» Required work
Please write out the material below word for word, leaving out the pictures.

» Extracted data
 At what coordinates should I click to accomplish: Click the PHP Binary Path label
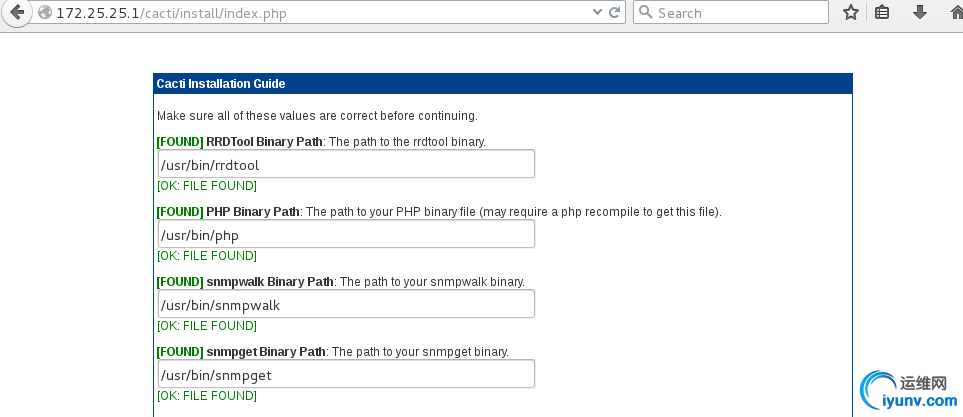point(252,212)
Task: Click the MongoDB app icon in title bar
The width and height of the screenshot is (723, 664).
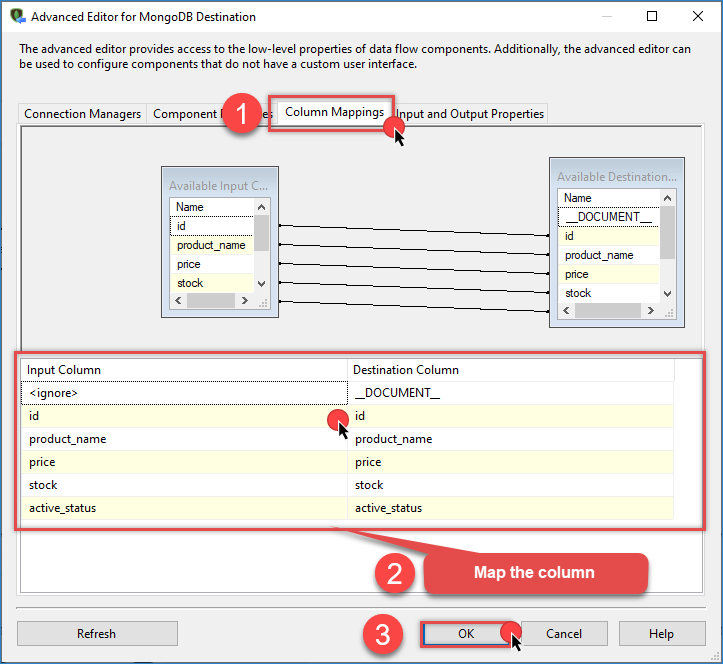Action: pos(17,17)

» Completed exercise
 At what coordinates should I click to accomplish: Click the PHP Binary Path label
point(252,212)
Task: Click the MongoDB app icon in title bar
The width and height of the screenshot is (723, 664).
Action: pos(17,17)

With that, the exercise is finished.